Il '68 di Giampaolo BorghelloCerto. In fondo al libro hai raccolto, hai fatto un simpatico elenco di libri, film, canzoni preferiti da parte degli intervistati, e poi c'è una tua auto intervista? Ecco per te questa esperienza cosa è stato rivivere per te quei momenti?

Diciamo che io, come dire, dal punto di vista dello studio la lettura mi sono occupato per tanti anni, no, prima ho preparato un libro che si intitola “Linea rossa”, in cui ci si occupa degli aspetti storico-culturali, ideologici, poi dopo, per sei anni, ho preparato pazientemente una maxi antologia “Cercando il ‘68”, pubblicata da Forum editrice, in cui ho disegnato anche il quadro politico generale. Diciamo che esistenzialmente, avendo passato quegli anni a Pisa, penso sempre di essere stato fortunato, ero nel posto giusto al momento giusto. Non capita spesso capita di essere nel posto giusto al momento sbagliato o viceversa, questo diciamo mi dà una notevole, come dire, “carica”, ecco, mi fa piacere perché ripensando colgo certe connessioni, certi nessi.

Certo. Giampaolo Borghello in questi giorni in Friuli si è parlato molto di Tito Maniacco, hai un suo ricordo?

Certamente: una lunga amicizia, io ho tantissimi libri suoi con delle belle dediche sempre personalizzate. Uno dei punti che Tito ripeteva sempre era che io ero stato il suo primo presentatore in pubblico: nel lontanissimo 1975, quando ero appena tornato da Pisa, ho presentato un libro di racconti di Tito intitolato “L'albero dentro la casa”. Questo episodio lo ha sempre colpito, è stata una specie di primogenitura.

Ecco, Giampaolo Borghello, abbiamo parlato del suo libro “Intorno al 68. Voci, luoghi e parole”: lo trovate in libreria o all’Istituto friulano per la storia del movimento di liberazione.
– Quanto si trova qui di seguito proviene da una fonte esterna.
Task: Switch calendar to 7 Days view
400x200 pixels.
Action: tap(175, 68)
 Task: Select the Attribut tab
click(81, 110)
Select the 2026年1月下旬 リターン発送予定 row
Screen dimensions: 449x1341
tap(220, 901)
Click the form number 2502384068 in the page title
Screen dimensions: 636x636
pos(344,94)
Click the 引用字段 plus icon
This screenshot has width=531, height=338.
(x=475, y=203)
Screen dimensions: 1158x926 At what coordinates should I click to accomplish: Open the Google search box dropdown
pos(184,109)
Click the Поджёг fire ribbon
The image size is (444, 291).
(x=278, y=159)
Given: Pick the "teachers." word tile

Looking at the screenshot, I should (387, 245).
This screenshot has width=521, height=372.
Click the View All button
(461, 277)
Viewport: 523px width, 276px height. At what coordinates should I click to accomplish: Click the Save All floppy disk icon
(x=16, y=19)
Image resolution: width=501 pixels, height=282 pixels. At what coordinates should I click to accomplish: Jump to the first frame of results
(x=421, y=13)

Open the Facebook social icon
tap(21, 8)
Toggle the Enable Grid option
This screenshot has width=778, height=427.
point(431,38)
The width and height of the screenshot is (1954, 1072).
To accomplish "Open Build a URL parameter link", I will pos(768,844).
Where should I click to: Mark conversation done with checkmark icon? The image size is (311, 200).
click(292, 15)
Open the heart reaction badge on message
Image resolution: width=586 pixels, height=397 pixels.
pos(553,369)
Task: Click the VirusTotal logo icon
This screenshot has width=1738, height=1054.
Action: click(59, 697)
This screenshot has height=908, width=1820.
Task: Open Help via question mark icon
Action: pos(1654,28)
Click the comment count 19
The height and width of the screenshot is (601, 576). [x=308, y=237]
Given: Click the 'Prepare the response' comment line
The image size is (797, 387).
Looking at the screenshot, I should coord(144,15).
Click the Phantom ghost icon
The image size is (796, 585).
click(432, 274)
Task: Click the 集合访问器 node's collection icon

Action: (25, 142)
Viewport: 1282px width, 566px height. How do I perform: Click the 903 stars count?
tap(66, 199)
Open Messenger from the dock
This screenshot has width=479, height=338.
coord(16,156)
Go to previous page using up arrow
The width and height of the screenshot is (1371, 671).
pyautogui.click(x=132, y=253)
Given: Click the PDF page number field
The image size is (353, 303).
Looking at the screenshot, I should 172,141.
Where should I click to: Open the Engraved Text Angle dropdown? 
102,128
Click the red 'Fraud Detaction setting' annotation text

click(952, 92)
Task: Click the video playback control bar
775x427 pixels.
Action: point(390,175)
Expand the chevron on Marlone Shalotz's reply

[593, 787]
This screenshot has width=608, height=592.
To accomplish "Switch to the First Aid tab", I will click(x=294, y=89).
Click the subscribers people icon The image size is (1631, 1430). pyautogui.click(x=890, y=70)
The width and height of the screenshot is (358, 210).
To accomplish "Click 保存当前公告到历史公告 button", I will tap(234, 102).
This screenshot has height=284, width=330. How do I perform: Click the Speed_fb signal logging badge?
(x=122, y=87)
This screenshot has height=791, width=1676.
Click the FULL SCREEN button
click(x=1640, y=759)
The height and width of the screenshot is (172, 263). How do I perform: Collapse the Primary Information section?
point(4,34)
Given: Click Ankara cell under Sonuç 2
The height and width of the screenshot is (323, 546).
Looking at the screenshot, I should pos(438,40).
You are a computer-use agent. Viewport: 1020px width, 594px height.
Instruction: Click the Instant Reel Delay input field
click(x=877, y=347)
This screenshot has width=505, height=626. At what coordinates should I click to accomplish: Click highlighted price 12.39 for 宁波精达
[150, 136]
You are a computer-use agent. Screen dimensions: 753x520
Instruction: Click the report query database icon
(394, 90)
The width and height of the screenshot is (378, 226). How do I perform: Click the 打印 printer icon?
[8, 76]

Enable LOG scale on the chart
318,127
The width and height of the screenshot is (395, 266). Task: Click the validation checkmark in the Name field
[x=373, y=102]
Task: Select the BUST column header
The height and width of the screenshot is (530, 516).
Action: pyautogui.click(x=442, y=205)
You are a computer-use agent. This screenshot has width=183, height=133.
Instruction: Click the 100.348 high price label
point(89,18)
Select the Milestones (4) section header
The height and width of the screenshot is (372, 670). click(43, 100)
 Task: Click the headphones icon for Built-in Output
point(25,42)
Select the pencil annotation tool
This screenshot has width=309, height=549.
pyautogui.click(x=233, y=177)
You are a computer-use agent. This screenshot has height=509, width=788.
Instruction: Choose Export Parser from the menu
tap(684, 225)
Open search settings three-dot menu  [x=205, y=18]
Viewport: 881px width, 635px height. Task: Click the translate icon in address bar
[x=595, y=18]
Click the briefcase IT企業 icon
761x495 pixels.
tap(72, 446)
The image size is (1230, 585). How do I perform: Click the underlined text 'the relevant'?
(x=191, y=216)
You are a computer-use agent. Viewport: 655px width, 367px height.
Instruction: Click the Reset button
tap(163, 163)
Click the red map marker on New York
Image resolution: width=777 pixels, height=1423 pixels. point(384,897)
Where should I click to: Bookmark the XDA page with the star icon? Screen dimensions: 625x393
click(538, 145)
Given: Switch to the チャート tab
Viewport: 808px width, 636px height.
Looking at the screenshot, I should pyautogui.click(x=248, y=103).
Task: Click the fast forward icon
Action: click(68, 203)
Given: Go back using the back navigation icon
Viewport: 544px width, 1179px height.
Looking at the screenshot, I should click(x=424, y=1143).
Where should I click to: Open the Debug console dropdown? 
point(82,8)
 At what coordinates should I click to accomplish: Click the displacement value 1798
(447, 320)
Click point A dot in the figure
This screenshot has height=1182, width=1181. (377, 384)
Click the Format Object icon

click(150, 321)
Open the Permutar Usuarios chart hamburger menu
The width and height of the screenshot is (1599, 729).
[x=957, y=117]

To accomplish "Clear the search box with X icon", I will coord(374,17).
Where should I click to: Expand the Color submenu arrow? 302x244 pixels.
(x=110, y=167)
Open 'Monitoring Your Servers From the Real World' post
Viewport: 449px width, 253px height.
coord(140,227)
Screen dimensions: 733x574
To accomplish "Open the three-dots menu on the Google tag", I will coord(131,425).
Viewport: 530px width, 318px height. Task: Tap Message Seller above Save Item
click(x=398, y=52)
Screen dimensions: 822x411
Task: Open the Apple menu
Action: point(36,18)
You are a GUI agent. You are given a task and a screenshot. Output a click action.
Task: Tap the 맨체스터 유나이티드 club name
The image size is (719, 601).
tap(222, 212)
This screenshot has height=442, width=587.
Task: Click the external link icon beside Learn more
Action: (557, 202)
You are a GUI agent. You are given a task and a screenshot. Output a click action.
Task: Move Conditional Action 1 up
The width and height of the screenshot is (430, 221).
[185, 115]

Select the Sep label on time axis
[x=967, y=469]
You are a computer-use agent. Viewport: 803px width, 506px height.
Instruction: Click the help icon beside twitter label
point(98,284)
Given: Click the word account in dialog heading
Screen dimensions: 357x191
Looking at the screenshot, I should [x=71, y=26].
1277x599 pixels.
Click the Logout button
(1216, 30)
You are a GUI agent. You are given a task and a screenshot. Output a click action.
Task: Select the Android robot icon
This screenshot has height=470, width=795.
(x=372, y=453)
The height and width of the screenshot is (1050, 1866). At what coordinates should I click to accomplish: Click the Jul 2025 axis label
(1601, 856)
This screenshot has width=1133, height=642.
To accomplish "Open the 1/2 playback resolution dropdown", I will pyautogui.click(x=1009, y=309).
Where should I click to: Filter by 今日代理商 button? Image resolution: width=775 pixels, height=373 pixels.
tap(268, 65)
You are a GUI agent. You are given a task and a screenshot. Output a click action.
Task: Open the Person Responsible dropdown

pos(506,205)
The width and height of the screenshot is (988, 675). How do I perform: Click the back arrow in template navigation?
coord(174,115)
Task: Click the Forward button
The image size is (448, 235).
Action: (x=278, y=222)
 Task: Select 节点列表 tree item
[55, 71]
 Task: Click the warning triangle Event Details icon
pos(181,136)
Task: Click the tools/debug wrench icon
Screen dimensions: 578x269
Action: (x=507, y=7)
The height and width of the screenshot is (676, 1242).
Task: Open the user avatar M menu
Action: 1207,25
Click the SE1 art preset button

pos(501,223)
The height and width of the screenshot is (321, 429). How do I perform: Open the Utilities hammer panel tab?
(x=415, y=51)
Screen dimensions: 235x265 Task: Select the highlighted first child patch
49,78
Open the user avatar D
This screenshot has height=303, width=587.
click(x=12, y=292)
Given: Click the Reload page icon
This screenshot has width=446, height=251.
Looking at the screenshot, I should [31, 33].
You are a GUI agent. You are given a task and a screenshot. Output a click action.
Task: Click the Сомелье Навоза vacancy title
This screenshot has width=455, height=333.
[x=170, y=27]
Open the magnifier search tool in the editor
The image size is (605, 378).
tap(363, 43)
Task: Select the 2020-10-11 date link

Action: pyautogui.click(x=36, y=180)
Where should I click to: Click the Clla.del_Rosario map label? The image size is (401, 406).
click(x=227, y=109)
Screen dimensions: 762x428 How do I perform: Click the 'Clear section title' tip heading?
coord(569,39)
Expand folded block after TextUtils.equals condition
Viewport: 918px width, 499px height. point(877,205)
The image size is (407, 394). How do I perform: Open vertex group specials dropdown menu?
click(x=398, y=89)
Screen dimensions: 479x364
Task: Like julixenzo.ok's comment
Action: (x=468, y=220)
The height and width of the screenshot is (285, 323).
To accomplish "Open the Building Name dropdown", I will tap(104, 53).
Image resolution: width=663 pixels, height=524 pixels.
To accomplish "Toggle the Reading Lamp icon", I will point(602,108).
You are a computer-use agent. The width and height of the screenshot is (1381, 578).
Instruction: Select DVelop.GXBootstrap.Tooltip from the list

Con quale canzone vogliamo salutarci?

Beh, c'è un come si dice, con parole inglese evergreen, u sempre verde, che è “Azzurro”, di Paolo Conte, cantato da Adriano Celentano, che ci dà una nota positiva che negli anni rimbalza, era una canzone del momento

Bene allora su queste note ricordiamo il titolo del libro “Intorno al 68. Voci luoghi e parole” di Giampaolo Borghello, che ringrazio. Grazie a voi e dopo una breve pausa musicale Casa Friuli continua.